--- Extracted entries Enclosed Below ---
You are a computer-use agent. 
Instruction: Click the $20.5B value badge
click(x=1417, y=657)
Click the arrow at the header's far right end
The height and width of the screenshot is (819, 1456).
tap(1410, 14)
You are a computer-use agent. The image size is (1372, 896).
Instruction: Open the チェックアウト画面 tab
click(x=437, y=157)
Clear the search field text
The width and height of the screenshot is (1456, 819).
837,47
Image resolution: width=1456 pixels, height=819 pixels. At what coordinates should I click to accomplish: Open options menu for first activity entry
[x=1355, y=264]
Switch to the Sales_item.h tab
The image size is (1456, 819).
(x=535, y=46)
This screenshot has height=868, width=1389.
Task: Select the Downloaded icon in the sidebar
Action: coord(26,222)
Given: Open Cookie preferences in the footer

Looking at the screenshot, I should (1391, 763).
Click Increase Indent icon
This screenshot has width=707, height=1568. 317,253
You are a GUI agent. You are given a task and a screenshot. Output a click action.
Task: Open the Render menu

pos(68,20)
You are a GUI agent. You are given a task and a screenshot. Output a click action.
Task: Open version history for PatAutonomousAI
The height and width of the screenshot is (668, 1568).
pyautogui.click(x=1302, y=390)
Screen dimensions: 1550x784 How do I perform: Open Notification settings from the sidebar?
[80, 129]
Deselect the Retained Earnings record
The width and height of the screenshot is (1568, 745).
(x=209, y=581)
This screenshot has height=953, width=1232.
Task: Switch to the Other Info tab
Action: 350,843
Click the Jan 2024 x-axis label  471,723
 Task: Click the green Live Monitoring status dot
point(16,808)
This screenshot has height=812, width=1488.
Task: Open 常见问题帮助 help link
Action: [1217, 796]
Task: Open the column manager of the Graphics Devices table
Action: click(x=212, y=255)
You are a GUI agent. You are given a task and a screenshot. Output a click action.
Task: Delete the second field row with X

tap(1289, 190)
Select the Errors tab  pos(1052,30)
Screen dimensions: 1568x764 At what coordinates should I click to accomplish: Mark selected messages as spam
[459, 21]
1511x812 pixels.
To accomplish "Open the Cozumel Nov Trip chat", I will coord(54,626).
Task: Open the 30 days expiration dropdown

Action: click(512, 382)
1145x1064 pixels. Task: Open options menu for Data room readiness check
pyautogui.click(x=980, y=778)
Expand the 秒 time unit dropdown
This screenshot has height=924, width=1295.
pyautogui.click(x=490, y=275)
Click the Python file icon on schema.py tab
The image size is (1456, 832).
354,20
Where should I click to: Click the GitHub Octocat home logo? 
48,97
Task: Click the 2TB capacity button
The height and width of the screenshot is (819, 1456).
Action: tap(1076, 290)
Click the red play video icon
--- End of Enclosed Extracted entries ---
To do: Copy all of the data. Keep every word exactly as it is.

Exercise solution:
You are a computer-use agent. 
Instruction: Click the $20.5B value badge
click(x=1417, y=657)
Click the arrow at the header's far right end
The height and width of the screenshot is (819, 1456).
tap(1410, 14)
You are a computer-use agent. The image size is (1372, 896).
Instruction: Open the チェックアウト画面 tab
click(x=437, y=157)
Clear the search field text
The width and height of the screenshot is (1456, 819).
837,47
Image resolution: width=1456 pixels, height=819 pixels. At what coordinates should I click to accomplish: Open options menu for first activity entry
[x=1355, y=264]
Switch to the Sales_item.h tab
The image size is (1456, 819).
(x=535, y=46)
This screenshot has height=868, width=1389.
Task: Select the Downloaded icon in the sidebar
Action: coord(26,222)
Given: Open Cookie preferences in the footer

Looking at the screenshot, I should (1391, 763).
Click Increase Indent icon
This screenshot has width=707, height=1568. 317,253
You are a GUI agent. You are given a task and a screenshot. Output a click action.
Task: Open the Render menu

pos(68,20)
You are a GUI agent. You are given a task and a screenshot. Output a click action.
Task: Open version history for PatAutonomousAI
The height and width of the screenshot is (668, 1568).
pyautogui.click(x=1302, y=390)
Screen dimensions: 1550x784 How do I perform: Open Notification settings from the sidebar?
[80, 129]
Deselect the Retained Earnings record
The width and height of the screenshot is (1568, 745).
(x=209, y=581)
This screenshot has height=953, width=1232.
Task: Switch to the Other Info tab
Action: 350,843
Click the Jan 2024 x-axis label  471,723
 Task: Click the green Live Monitoring status dot
point(16,808)
This screenshot has height=812, width=1488.
Task: Open 常见问题帮助 help link
Action: [1217, 796]
Task: Open the column manager of the Graphics Devices table
Action: click(x=212, y=255)
You are a GUI agent. You are given a task and a screenshot. Output a click action.
Task: Delete the second field row with X

tap(1289, 190)
Select the Errors tab  pos(1052,30)
Screen dimensions: 1568x764 At what coordinates should I click to accomplish: Mark selected messages as spam
[459, 21]
1511x812 pixels.
To accomplish "Open the Cozumel Nov Trip chat", I will coord(54,626).
Task: Open the 30 days expiration dropdown

Action: click(512, 382)
1145x1064 pixels. Task: Open options menu for Data room readiness check
pyautogui.click(x=980, y=778)
Expand the 秒 time unit dropdown
This screenshot has height=924, width=1295.
pyautogui.click(x=490, y=275)
Click the Python file icon on schema.py tab
The image size is (1456, 832).
354,20
Where should I click to: Click the GitHub Octocat home logo? 
48,97
Task: Click the 2TB capacity button
The height and width of the screenshot is (819, 1456).
Action: tap(1076, 290)
Click the red play video icon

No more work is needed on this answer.